READING PASSAGE
········
Friday, June 16, 2017

Casualties of a Voyage, 1601-3

A casualty list:

“A note of the men’s names deceased out of the Dragon.

1 William Thomson. 2 Job Harket. 3 William Allin.
4 Raphe Arden. 5 Christopher Scot. 6 Edward Major.
7 Thomas May. 8 John Pegoune. 9 John Johnson.
10 Philip Salisbury. 11 Edmund Davies. 12 Richard Joanes.
13 Daniell Richardson. 14 John Clackson.15 Robert Poppe.
16 John Webbe. 17 John Humber. 18 William Burrowes.
19 Mathew Perchet. 20 Edward Keall. 21 Nicholas Williams.
22 Peter Bennet. 23 Leonard Nichols. 24 Robert Dame.
25 John Judson. 26 William Barker. 27 William Barret.
28 William Ridge. 29 Ralphe Salter. 30 Jeremy Gaufe.
31 Henry Thickpenny. 32 Henry Brigges. 33 Rice Williams.
34 Martine Topsaile. 35 M. William Bradbanke 36 Richard Androwes.
37 M. Thomas Pullin preacher. 38 Jeames Fullar. 39 William Winter.
40 William Hall. 41 John Hankin. 42 Richard Exame.
43 Robert Hill. 44 John Woodall. 45 John Jeane.
46 Robert Keachinman. 47 Jeames Caverly. 48 John Hope.
49 John Trincall. 50 John Duke.51 Martaine Cornelison.
52 Launslet Taylor. 53 John Settell. 54 William Burrowes.
55 Percevall Stradling. 56 John Harrice. 57 Frauncis Pormoth.
58 Edward Baddiford. 59 Thomas Price. 60 Phillip Goulding.
61 Roger Morrice. 62 Stephen Burdall. 63 Nicholas Ragwood.
64 George Wattes. 65 Myles Berry. 66 William Mounke.”

The list appears with three others in the last pages of this pamphlet:

A TRUE AND LARGE DISCOURSE OF THE VOYAGE OF THE WHOLE FLEETE OF SHIPS SET forth the 20. of Aprill 1601. by the Governours and Assistants of the East Indian Marchants in London, to the East Indies.

WHEREIN IS SET downe the order and manner of their trafficke, the discription of the Countries, the nature of the people and their language, with the names of all the men dead in the Voyage.
AT LONDON Imprinted for Thomas Thorpe, and are to be solde by William Aspley. 1603.
········
STORED ROWS
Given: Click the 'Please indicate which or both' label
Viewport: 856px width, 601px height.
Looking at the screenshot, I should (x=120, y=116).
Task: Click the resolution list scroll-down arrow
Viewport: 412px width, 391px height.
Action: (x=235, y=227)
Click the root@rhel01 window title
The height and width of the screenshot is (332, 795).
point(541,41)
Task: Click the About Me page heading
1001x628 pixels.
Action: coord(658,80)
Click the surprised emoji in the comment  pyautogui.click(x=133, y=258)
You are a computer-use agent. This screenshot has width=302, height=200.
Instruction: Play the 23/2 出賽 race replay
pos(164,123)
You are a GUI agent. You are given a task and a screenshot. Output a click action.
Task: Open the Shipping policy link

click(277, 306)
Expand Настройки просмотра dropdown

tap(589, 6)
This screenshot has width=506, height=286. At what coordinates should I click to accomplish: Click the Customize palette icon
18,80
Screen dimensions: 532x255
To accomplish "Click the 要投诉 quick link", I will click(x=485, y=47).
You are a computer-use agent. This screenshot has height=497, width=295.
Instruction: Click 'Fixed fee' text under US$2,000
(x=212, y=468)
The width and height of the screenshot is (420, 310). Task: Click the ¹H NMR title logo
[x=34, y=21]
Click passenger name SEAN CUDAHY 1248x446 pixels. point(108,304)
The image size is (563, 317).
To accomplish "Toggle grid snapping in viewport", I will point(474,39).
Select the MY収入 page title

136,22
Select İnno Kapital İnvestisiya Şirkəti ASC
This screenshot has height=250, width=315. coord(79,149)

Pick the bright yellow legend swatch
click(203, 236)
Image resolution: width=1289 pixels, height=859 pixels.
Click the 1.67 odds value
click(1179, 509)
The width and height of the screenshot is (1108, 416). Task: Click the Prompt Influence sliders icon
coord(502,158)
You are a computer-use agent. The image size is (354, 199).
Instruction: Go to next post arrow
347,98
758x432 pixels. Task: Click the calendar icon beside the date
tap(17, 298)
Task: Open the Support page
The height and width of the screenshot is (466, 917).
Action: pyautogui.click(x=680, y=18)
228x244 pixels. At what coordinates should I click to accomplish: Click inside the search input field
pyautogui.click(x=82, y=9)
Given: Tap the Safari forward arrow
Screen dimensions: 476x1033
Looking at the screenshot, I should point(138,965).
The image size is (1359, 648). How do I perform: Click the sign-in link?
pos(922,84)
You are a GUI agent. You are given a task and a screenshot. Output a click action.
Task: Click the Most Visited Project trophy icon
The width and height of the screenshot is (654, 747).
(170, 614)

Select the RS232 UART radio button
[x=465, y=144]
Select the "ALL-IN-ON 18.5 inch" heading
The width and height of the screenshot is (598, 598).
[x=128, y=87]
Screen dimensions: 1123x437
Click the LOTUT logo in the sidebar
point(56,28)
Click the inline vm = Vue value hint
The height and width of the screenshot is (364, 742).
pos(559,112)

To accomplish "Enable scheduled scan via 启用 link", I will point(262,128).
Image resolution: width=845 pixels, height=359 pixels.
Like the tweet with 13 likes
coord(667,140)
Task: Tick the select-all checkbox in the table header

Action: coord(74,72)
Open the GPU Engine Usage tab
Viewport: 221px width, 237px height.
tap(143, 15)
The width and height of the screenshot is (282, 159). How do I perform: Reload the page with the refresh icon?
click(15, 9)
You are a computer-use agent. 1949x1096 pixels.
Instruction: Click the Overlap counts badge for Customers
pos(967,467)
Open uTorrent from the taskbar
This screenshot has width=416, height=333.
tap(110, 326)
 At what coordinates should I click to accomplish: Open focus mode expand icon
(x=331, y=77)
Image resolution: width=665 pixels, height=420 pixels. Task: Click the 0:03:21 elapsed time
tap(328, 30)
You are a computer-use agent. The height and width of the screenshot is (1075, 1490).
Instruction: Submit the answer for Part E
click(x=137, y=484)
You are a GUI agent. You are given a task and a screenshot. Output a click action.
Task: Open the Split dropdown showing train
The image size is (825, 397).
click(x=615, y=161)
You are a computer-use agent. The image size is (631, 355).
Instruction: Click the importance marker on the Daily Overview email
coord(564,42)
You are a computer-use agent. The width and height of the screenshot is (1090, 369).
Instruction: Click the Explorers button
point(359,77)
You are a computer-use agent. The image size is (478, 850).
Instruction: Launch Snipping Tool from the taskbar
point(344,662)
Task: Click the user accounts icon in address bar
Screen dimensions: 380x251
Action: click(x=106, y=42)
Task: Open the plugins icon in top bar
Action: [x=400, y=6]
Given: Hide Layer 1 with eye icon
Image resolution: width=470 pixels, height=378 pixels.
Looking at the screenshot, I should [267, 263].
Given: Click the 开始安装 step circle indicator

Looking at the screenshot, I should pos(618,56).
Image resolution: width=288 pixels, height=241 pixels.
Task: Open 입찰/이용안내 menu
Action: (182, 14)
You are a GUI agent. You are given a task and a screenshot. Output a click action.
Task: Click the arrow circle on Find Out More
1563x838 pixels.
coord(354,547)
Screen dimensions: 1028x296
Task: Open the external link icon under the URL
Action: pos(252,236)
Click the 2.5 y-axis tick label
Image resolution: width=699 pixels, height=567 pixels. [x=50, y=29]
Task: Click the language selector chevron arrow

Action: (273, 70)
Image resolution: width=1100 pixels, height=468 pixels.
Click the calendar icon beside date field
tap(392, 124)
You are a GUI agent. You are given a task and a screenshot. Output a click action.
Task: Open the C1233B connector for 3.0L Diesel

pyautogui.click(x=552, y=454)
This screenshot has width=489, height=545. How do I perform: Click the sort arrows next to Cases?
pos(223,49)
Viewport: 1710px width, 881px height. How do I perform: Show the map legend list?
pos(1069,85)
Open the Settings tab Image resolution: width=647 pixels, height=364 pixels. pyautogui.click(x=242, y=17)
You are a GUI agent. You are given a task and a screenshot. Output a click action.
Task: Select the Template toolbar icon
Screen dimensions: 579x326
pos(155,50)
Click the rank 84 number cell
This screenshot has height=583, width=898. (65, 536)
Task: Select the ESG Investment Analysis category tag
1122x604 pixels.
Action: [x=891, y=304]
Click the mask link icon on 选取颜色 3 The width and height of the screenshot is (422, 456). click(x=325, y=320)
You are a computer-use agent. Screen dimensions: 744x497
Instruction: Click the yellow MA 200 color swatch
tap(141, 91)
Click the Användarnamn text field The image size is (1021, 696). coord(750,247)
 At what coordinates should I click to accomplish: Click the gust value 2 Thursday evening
········
GIVEN PROBLEM
Write the next part of the piece on the 1601–3 voyage casualty list, starting right after the pamphlet's imprint line.

ANSWER TO THE TASK
It’s hard to tell why. The other account of the voyage, A LETTER WRITTEN TO THE RIGHT worshipfull the Governours and Assistants of the East Indian Marchants in London; containing the estate of the East Indian Fleete, with the names of the chiefe men of note dead in the Voyage confined itself, as the title makes clear, to just the chief casualties, as they were seen, the ranking ships officers and merchants on board. The full list in this pamphlet includes two men given the honorific ‘Master’, among the ordinary seamen.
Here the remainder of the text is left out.